### What to do
Lines from the one containing "Screen dimensions: 1035x582" through the last line of the material below: print these exactly, and only these.
Data for the task: Begin
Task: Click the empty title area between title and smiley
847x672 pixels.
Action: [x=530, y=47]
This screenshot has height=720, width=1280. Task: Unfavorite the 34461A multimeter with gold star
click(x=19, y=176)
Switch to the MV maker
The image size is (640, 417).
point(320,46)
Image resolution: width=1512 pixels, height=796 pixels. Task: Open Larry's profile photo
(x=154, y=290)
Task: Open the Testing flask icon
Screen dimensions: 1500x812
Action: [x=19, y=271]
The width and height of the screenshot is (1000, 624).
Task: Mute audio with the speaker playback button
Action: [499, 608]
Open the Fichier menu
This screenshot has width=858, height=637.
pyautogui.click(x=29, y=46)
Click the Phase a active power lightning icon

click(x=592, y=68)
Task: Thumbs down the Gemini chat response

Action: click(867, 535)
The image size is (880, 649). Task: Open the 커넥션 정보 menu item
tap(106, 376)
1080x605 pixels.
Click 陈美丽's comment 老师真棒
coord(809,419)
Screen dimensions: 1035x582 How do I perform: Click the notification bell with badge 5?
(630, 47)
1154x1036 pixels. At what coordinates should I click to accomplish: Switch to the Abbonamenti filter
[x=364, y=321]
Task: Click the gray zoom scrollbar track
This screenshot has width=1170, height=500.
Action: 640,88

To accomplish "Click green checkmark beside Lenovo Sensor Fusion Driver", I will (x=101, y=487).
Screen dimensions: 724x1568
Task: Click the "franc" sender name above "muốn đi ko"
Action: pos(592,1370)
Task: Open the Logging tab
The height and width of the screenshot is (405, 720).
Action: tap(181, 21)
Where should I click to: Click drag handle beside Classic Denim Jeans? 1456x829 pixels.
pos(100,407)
Data for the task: End
### Completed exercise
Screen dimensions: 1035x582 How do I perform: Click the notification bell with badge 5?
(630, 47)
1154x1036 pixels. At what coordinates should I click to accomplish: Switch to the Abbonamenti filter
[x=364, y=321]
Task: Click the gray zoom scrollbar track
This screenshot has width=1170, height=500.
Action: 640,88

To accomplish "Click green checkmark beside Lenovo Sensor Fusion Driver", I will (x=101, y=487).
Screen dimensions: 724x1568
Task: Click the "franc" sender name above "muốn đi ko"
Action: pos(592,1370)
Task: Open the Logging tab
The height and width of the screenshot is (405, 720).
Action: tap(181, 21)
Where should I click to: Click drag handle beside Classic Denim Jeans? 1456x829 pixels.
pos(100,407)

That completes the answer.